Białoruski kontroler lotów uciekł do Polski. Opowiedział o porwaniu Pratasiewicza
Do zmuszenia pilotów lotu Ryanair 4978 do lądowania w Mińsku doszło 23 maja. Służby Aleksandra Łukaszenki zdecydowały się na przechwycenie maszyny pod pretekstem informacji o podłożonej w niej bombie. Rzeczywistym celem było zatrzymanie białoruskiego opozycjonisty Ramana Pratasiewicza i jego dziewczyny, którzy wracali z wakacji w Grecji.
Ucieczka do Polski
Bezpośrednim uczestnikiem tych wydarzeń miał być jeden z kontrolerów lotów mińskiego lotniska, który tego dnia miał zmianę w wieży kontrolnej. Mężczyzna został zmuszony do wykonywania poleceń przez reżimowych funkcjonariusz. Teraz na jaw wyszło, że zbiegł do Polski.

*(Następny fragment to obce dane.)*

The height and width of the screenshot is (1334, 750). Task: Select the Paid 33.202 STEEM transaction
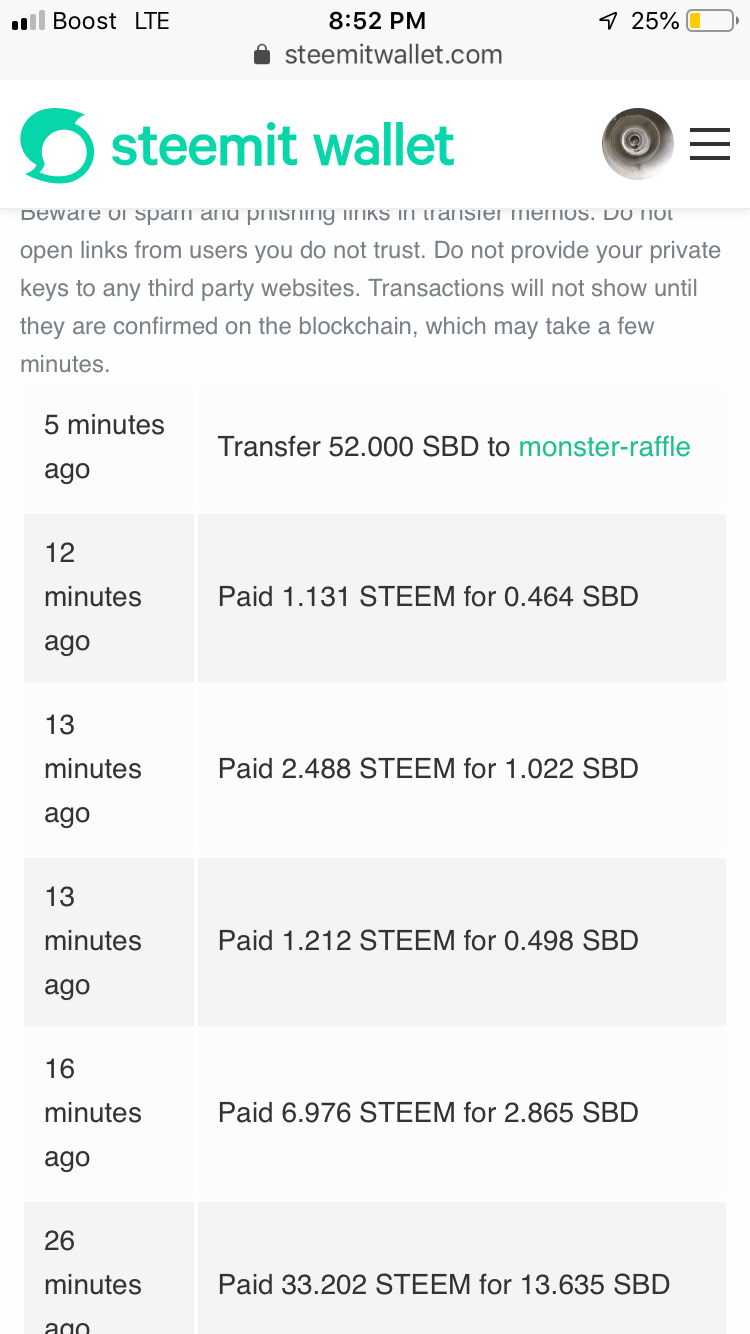click(x=444, y=1284)
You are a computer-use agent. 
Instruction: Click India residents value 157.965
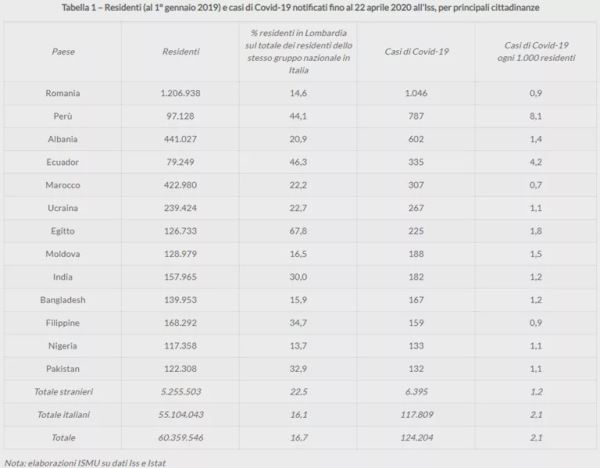pyautogui.click(x=180, y=277)
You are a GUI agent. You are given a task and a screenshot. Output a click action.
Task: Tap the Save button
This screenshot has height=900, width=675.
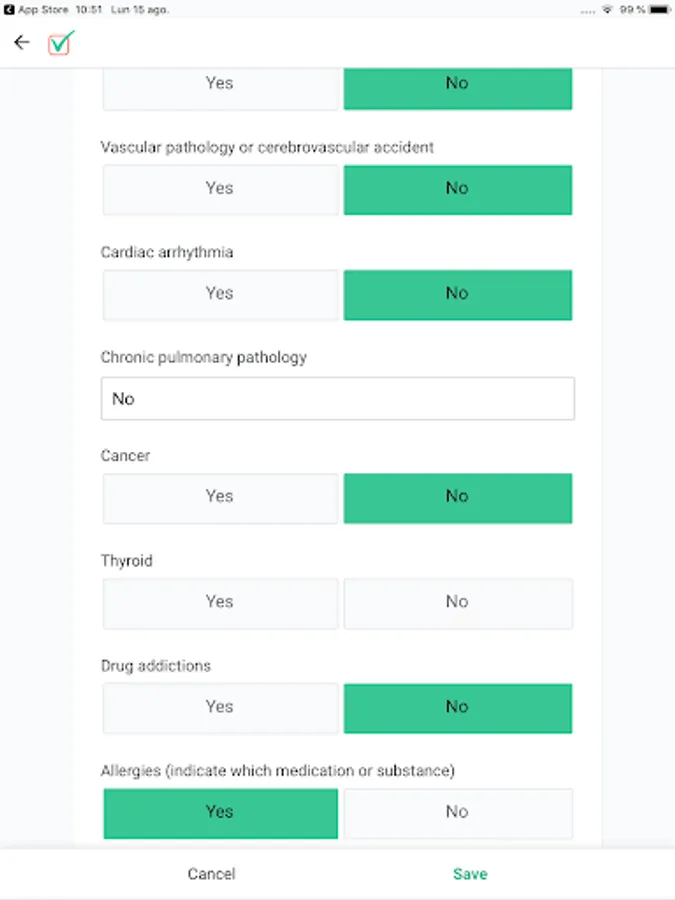pyautogui.click(x=470, y=874)
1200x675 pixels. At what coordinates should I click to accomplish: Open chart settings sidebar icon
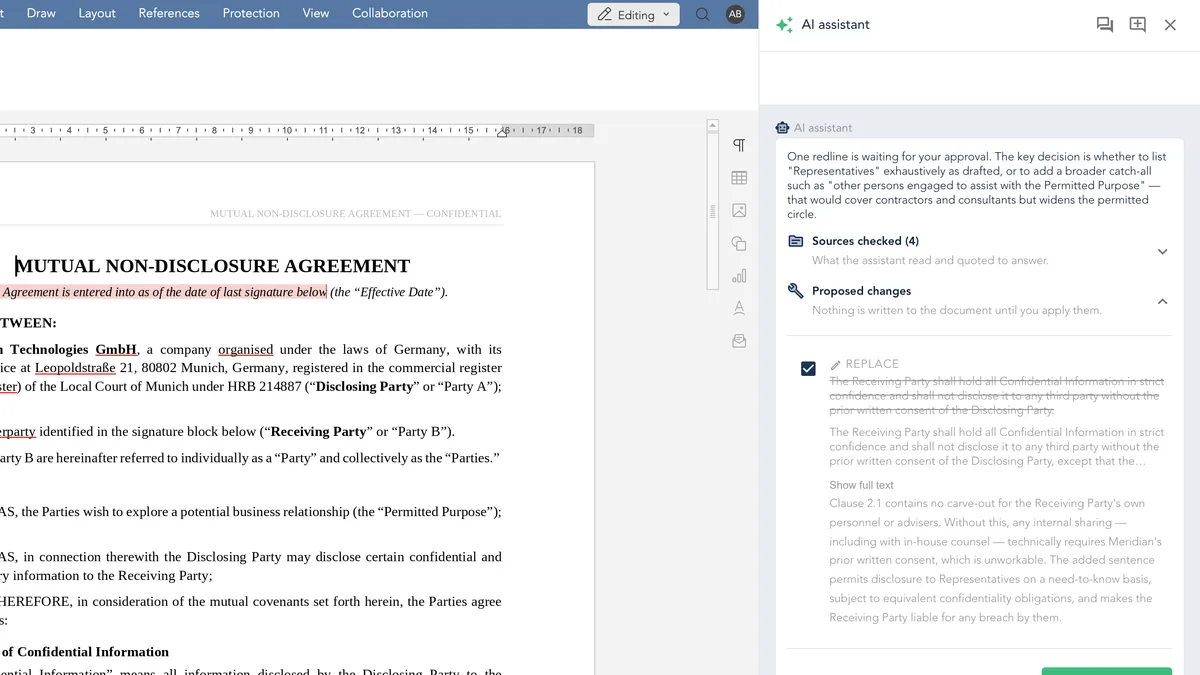point(739,276)
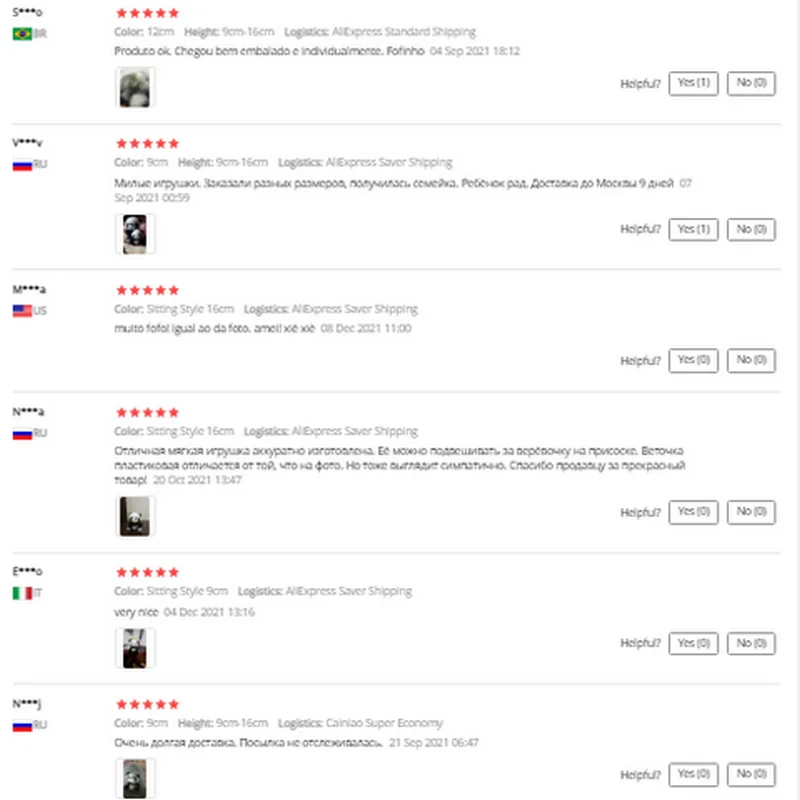Mark V***v's review as helpful with Yes

coord(693,229)
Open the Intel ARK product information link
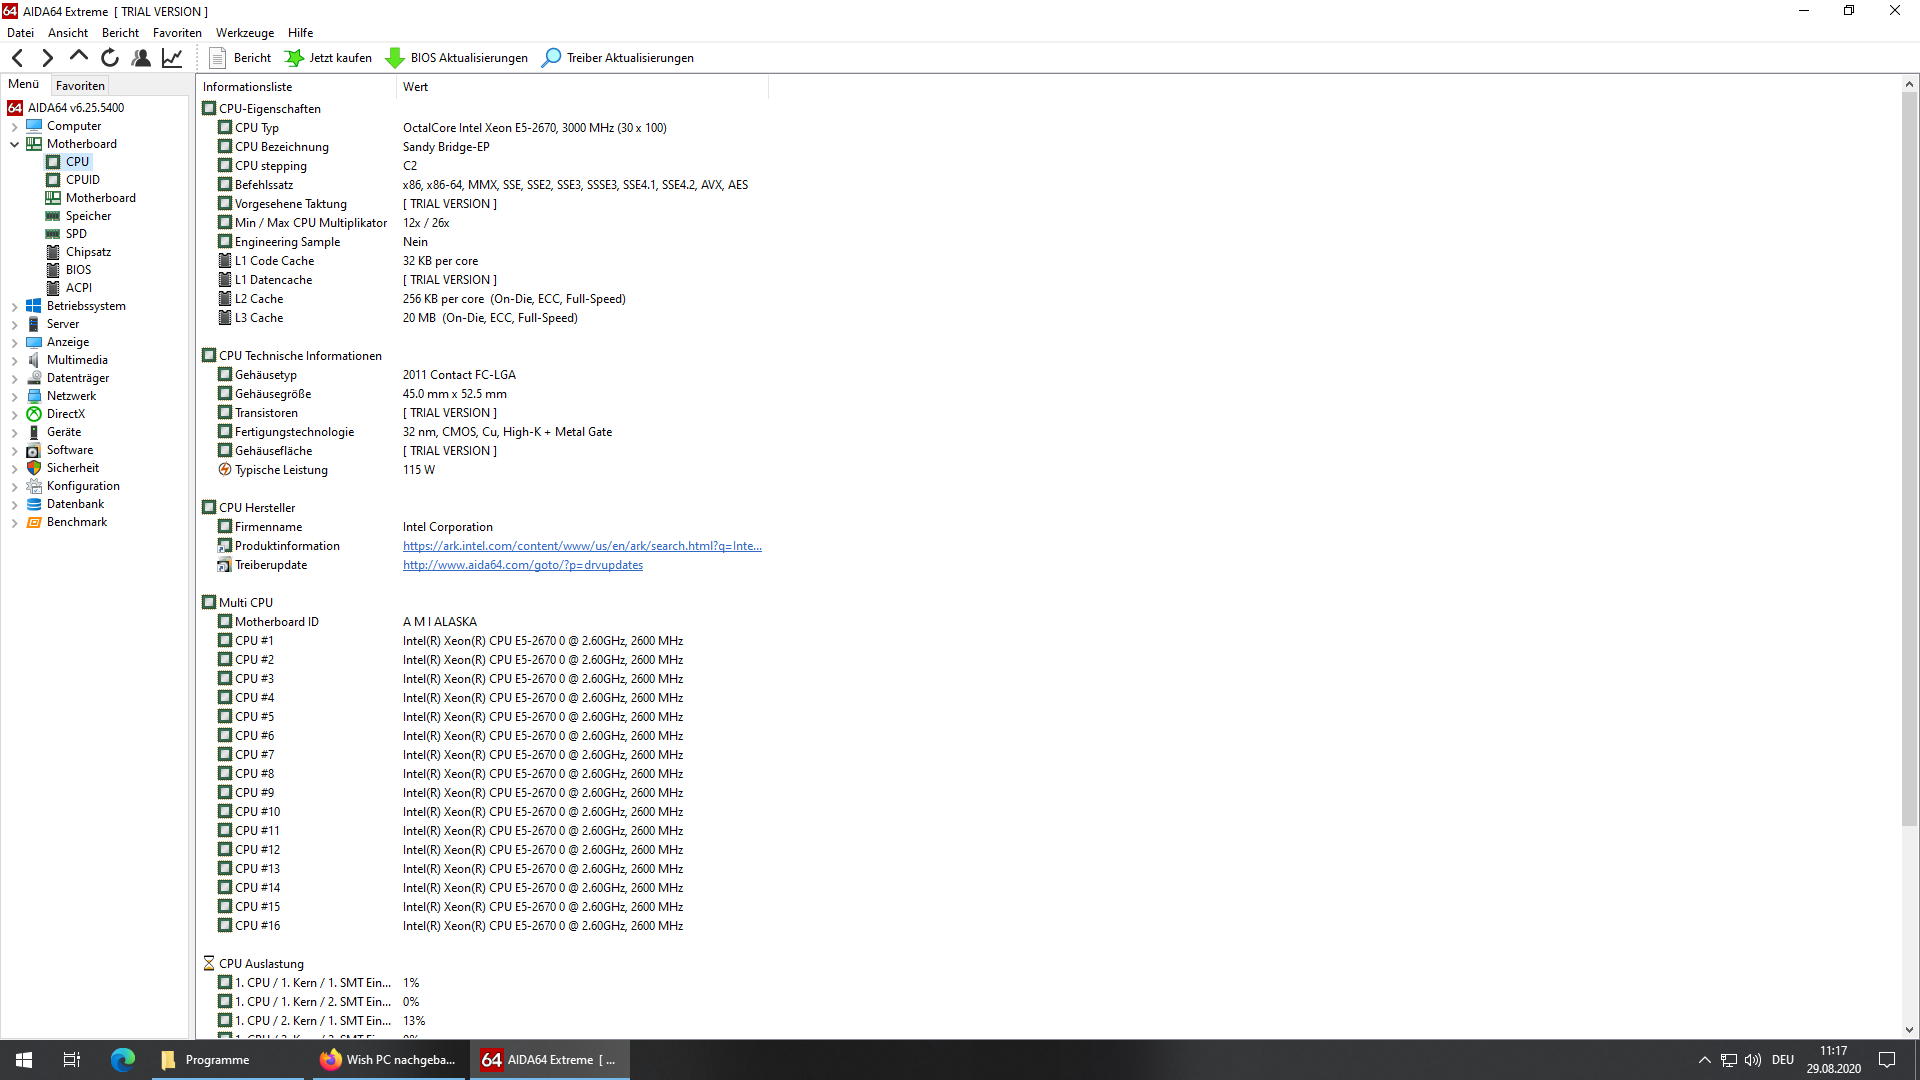The image size is (1920, 1080). 582,546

Tego lata, gdy polscy strażnicy odpychali migrantów próbujących przekroczyć polsko-białoruską granicę, pewien mężczyzna, który wślizgnął się ukradkiem do Polski, został ciepło powitany - pisze New York Times.
Jak wynika z informacji "NYT", kontroler jest Gruzinem. Mężczyzna w czerwcu wyjechał na wakacje do swojej rodziny w ojczyźnie i ślad po nim zaginął. Usunął on wszystkie swoje konta w mediach społecznościowych. Nieoficjalnie, najpierw skontaktował się z ambasadą USA w Warszawie. Amerykanie odesłali go jednak do polskich służb.
Co przekazał kontroler?
Pełniący dyżur w wieży kontroli ruchu lotniczego były już pracownik mińskiego lotniska przekazał polskiej stronie cenne informacje i dowody m.in. na temat fałszywego alarmu bombowego, który był pretekstem do przechwycenia samolotu. Piloci zostali zmuszeni do lądowania w Mińsku, choć bliżej mieli lotnisko litewskie.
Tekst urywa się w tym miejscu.